FAQ’s
Q. I’ve never heard of FEC/ECC, what is it?
A. Forward Erasure Correction (FEC) or using Erasure Correcting Codes (ECC) in general provide a mechanism to protect data from the effects of packet loss by creating repair packets in advance which can be used to recreate data which is lost. Extensively used in storage systems, now increasingly also used in data transport systems.
Q. What’s special about Steinwurf’s FEC /ECC products?
A. Steinwurf’s FEC / ECC products utilise the latest innovations in coding Technology called Random Linear Network Coding (RLNC), a powerful new technology that can be used to improve the performance of many of today’s communication systems. This allows our FEC solutions to operate in ways other codes cannot, in new and entirely flexible ways which can adapt to changing traffic and network conditions. Essentially you can get the benefit of all that historically used codes can do, with a number of new features that no other codes can match.
Q. What is RLNC?
A. RLNC was developed across MIT, Caltech and over 10 other institutions, providing a way to practically implement Network Coding. Designed to address system level inefficiencies and to be backward compatible with prior generations of coding technologies, RLNC finally allows communications to move away from an end to end operation, and be optimised also at a much more granular network level, among and between nodes in the network.
Q. So are Steinwurf’s FEC solutions block, rateless, fountain codes or something else?
A. Steinwurf’s modern erasure codes are network codes, and have the flexibility and ability to operate as any of these types of codes. Uniquely, they also make it possible to operate as sliding window codes.
Q. Where can Steinwurf’s FEC be used?
A. Steinwurf’s FEC can help enable low latency communications; for multicasting or broadcasting data to thousands of devices at once; to speed up communications over the internet, improve video quality for streaming movies and live events; make satellite comms more efficient; and optimize data storage size while increasing reliability for the datacenters used for cloud computing. Anywhere there are inefficiencies and packet losses, especially in wireless systems, Steinwurf can help.

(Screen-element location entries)

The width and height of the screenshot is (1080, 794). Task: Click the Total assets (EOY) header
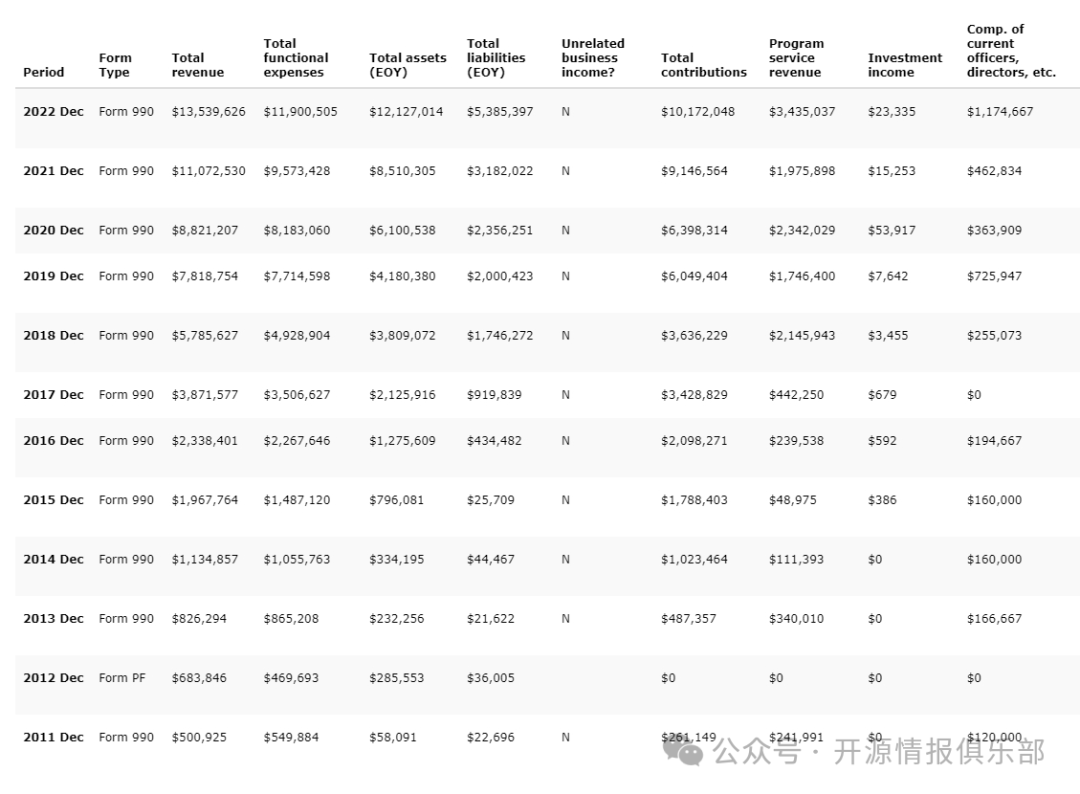pos(407,65)
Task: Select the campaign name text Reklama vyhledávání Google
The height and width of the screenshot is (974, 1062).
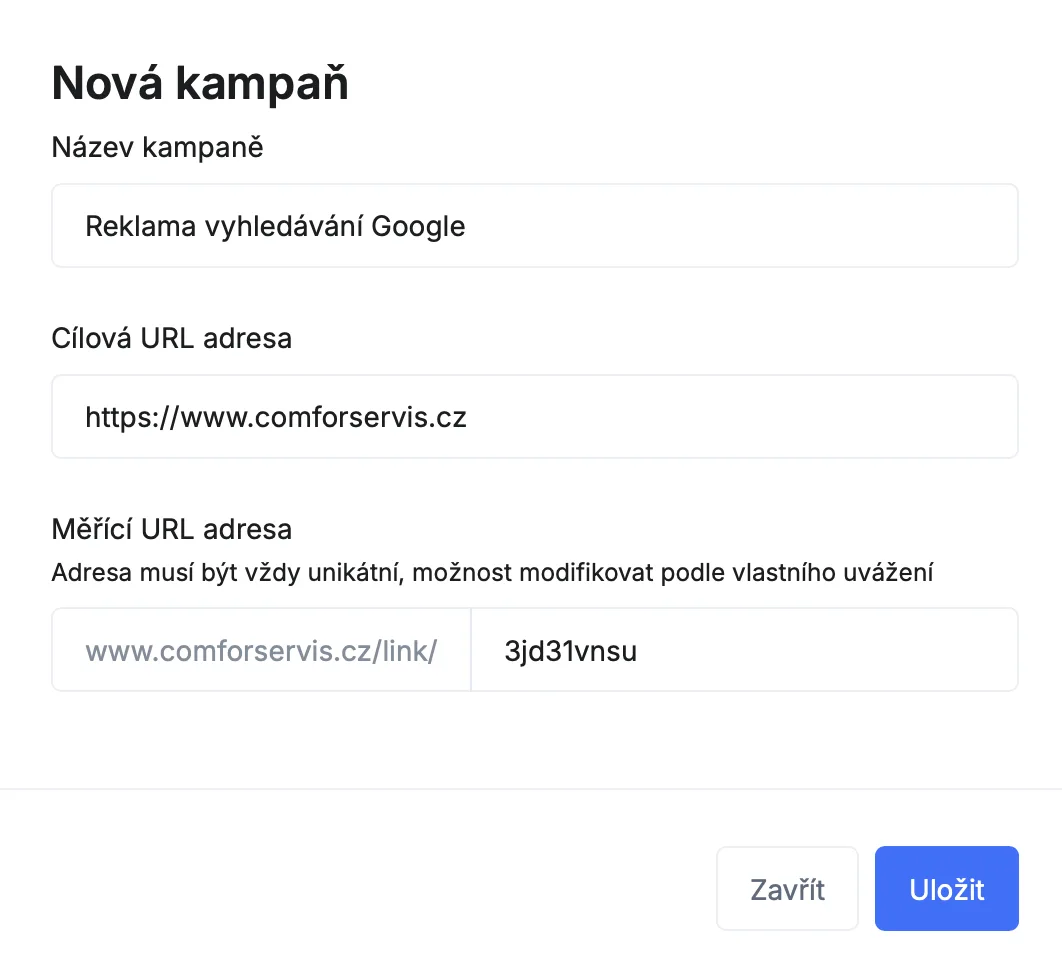Action: point(275,226)
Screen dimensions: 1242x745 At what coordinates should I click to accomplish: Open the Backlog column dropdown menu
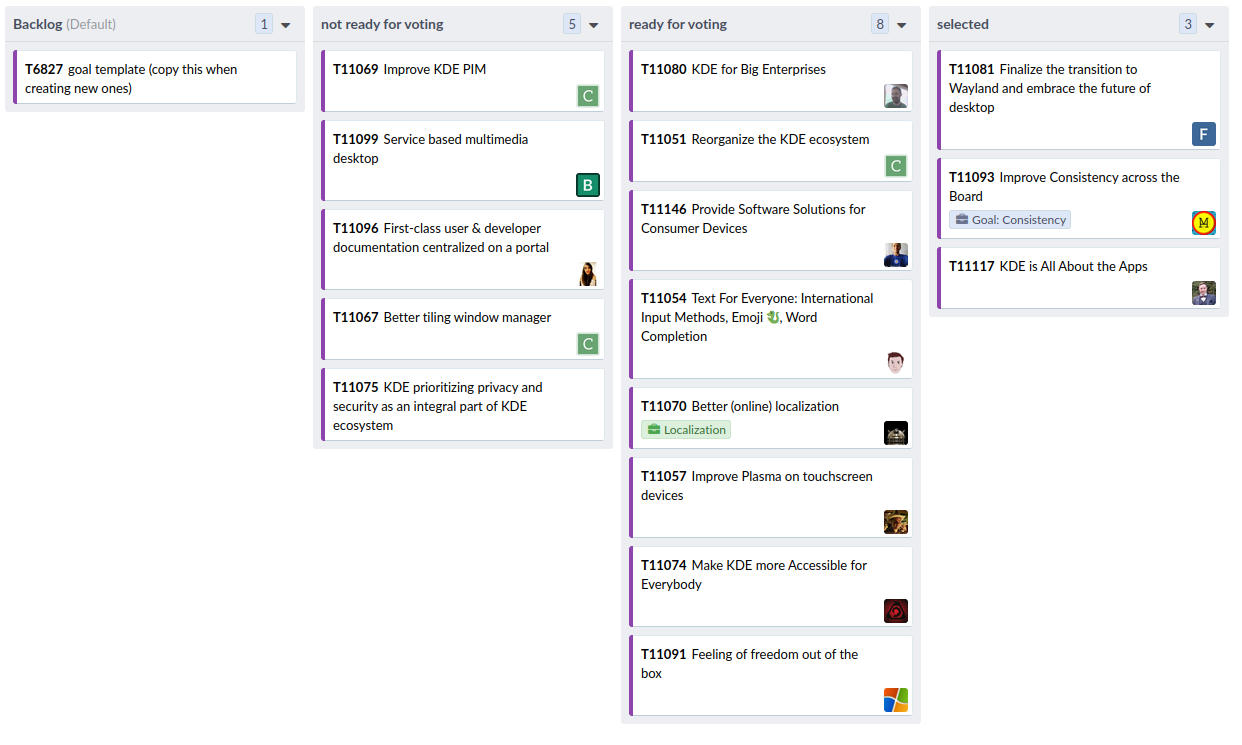pos(286,24)
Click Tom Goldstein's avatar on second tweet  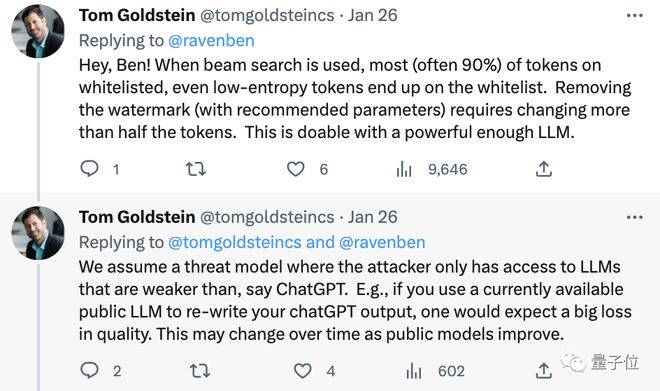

## Stated exercise
According to the FAQ, what coding technology do Steinwurf's FEC/ECC products use? Nothing in the entries is required.

## Result
Random Linear Network Coding (RLNC).